Une invitation à changer de regard et considérer l’agriculture urbaine :
•    Non pas comme une anecdote, ni gadget social, les jardins partagés vecteurs de lien social,  ni comme mode verte, planter ses choux sur son balcon, ni récupération de « green economy»
… Mais comme une Révolution culturelle… et sociale
Quelques rappels historiques depuis la décentralisation :
L’aménagement du territoire  est  divisé en  trois piliers  
Infrastructure et urbanisme
Habitat logement
Et environnement et protection de la nature
Aucune place pour l’agriculture, seulement sous catégorie de la nature.

  • Dans les années 1980-90, on voit  émerger le thème de « nature en ville »  comme objet de recherche, de publications, mais très peu dans la pratique opérationnelle de la fabrique de la ville
  • Dans les années 2000, toujours pas de place à part à l’agriculture dans le trépied fondateur, elle reste traitée à part, hors la ville, comme au temps des remparts, sous catégorie de Nature et Environnement
    Mais …
    Quelques chiffres pour être pris au sérieux : En PACA, 60 %  de l’agriculture  est périurbaine
    L’ Agriculture périurbaine  émerge  dans la catégorie du périurbain
  • Fin des années 2000, les Grenelles …
    – De l’environnement
    – De la mer
    (On y parle même d’agricultures littorale et marine….. Chut)
    Des indices  du changement, depuis 
  • 2009 : à la mairie d’Hyères, le service Espaces verts devient  Espaces verts ET Agriculture ( sans S)

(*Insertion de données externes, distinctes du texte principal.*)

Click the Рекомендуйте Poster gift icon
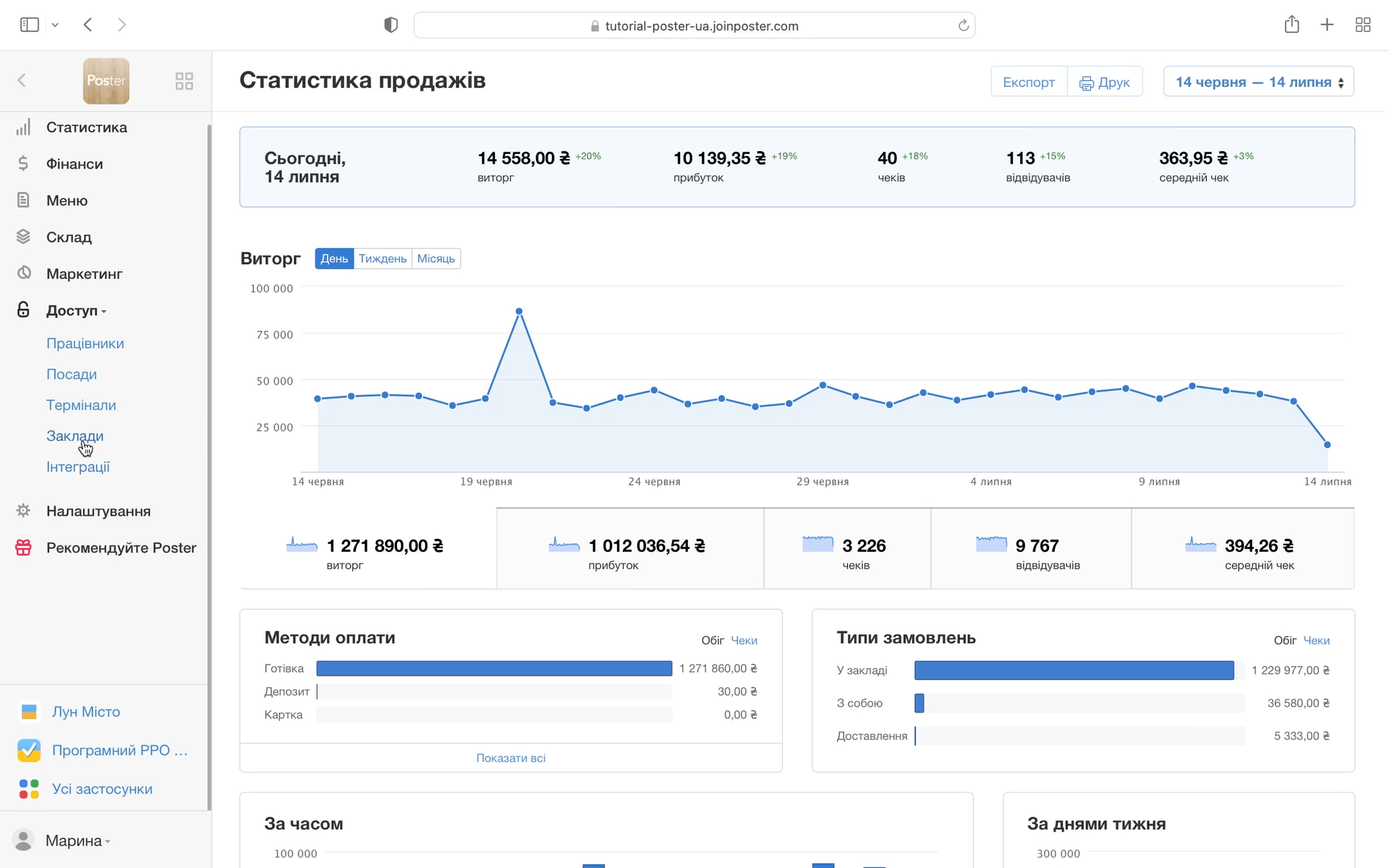Screen dimensions: 1389x868 click(23, 548)
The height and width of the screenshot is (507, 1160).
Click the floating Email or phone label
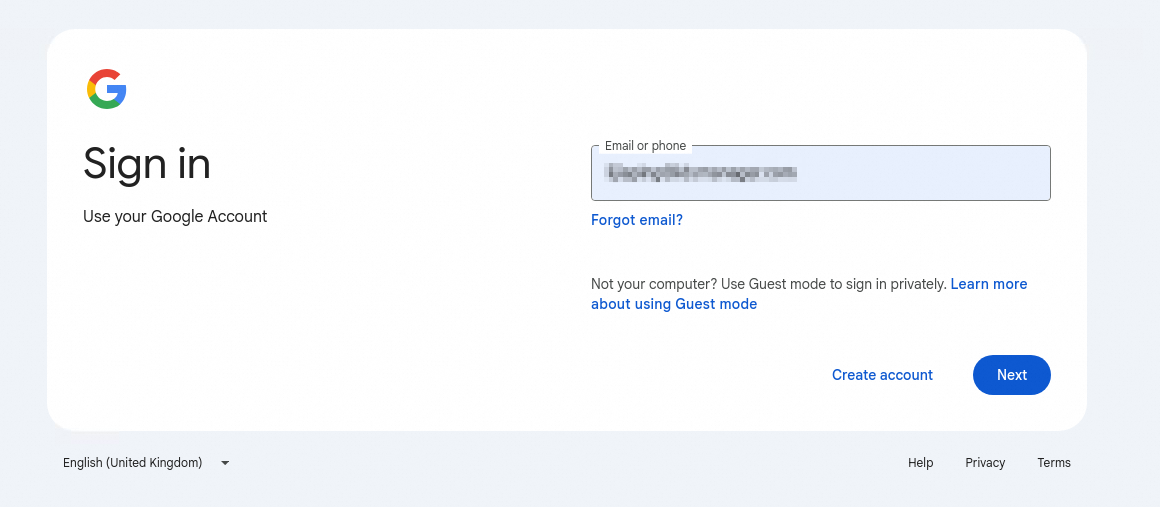(x=645, y=146)
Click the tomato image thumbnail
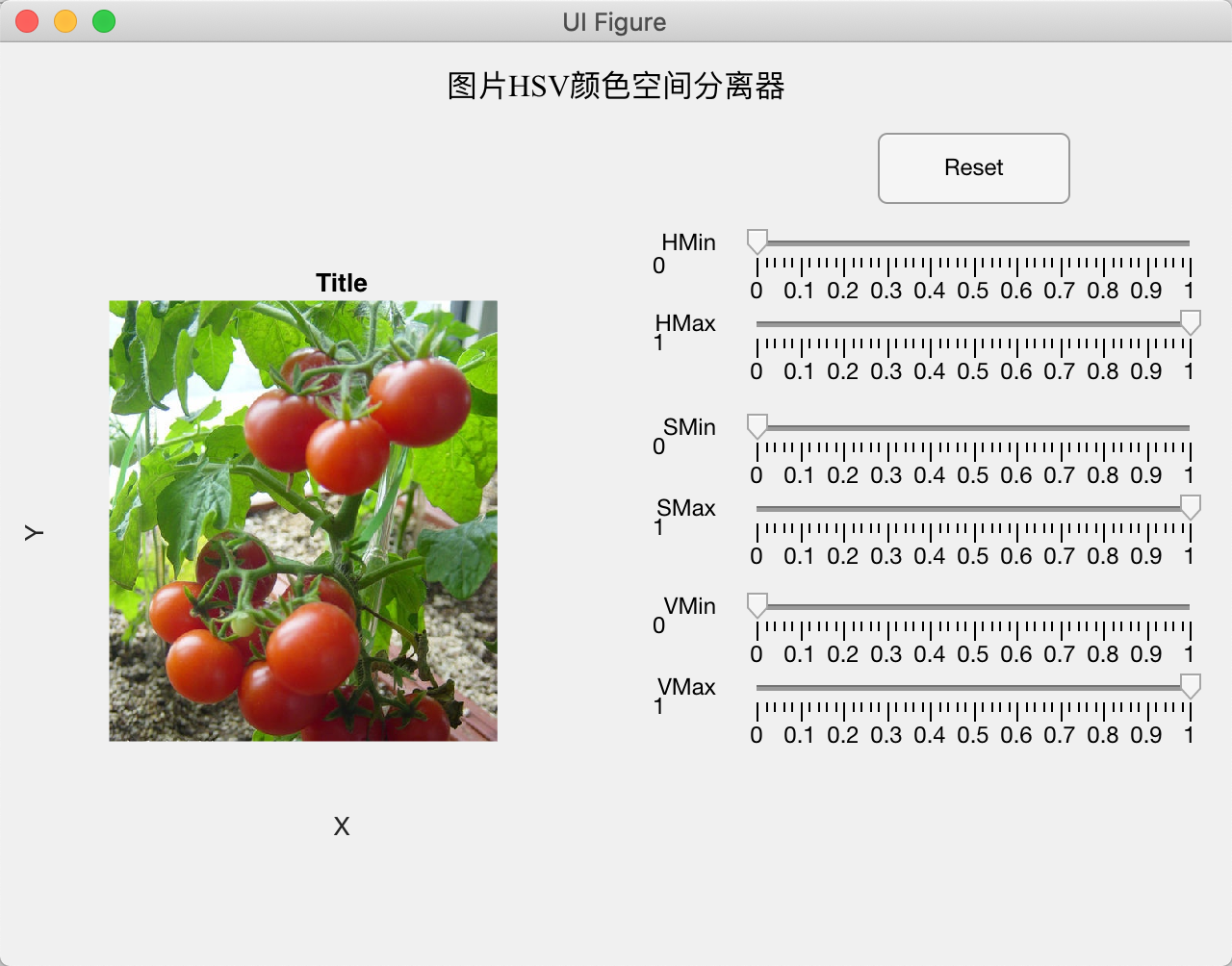1232x966 pixels. coord(303,520)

Dans le  PLU du Luc en Provence, on introduit le concept d’agriculture nourricière et des zones agricoles nourricières.
En région PACA, le service Foncier et l’ Établissement public foncier ont maintenant double compétence d’acquérir du foncier pour le logement ET pour l’agriculture.
À la Mairie de Mouans-Sartoux (06), on crée une régie municipale d’agriculture, donc un nouveau métier d’agriculteur municipal, emploi dédié à nourrir  en bio les cantines  puis l’ensemble de la restauration collective.  
Des communes comme Ramatuelle  ( Var)  révisent leur PLU pour remettre  plusieurs centaines d’ hectares  autrefois  constructibles en espace agricole.
Autre  indice du changement : La recomposition des alliances. France Nature Environnement fêtait en mars 2011 ses  50 ans  et  avait choisi  pour thème L’agriculture  au service  de l’environnement

L’inversion

À la  progression linéaire de la ville qui historiquement  se bâtit  dans  son jardin, opposer  de la Reconquête  de jardins. Ce qui implique  par exemple  d’inverser le regard  sur  le principe de densification urbaine  voulu par la loi SRU; d’en montrer les dommages collatéraux  et son inadaptation à certains  types de villes : En Provence, la ville est bâtie dans des jardins.
L’application aveugle du principe de densification  tue l’identité patrimoniale d’un tissu et paysage  urbain singulier, fait de vides et de pleins.
Inverser le regard sur les dents creuses d’un parcellaire signifie les regarder comme des  jardins potentiels et non plus comme des terres à bâtir.

L’inversion encore
La ville reposant  sur son trépied désormais à quatre pieds
•    L’habitat
•    Les transports et autres infrastructures
•    L’environnement
•    L’agriculture
•    Et l’emploi
L’agriculture urbaine comme reconquête des emplois.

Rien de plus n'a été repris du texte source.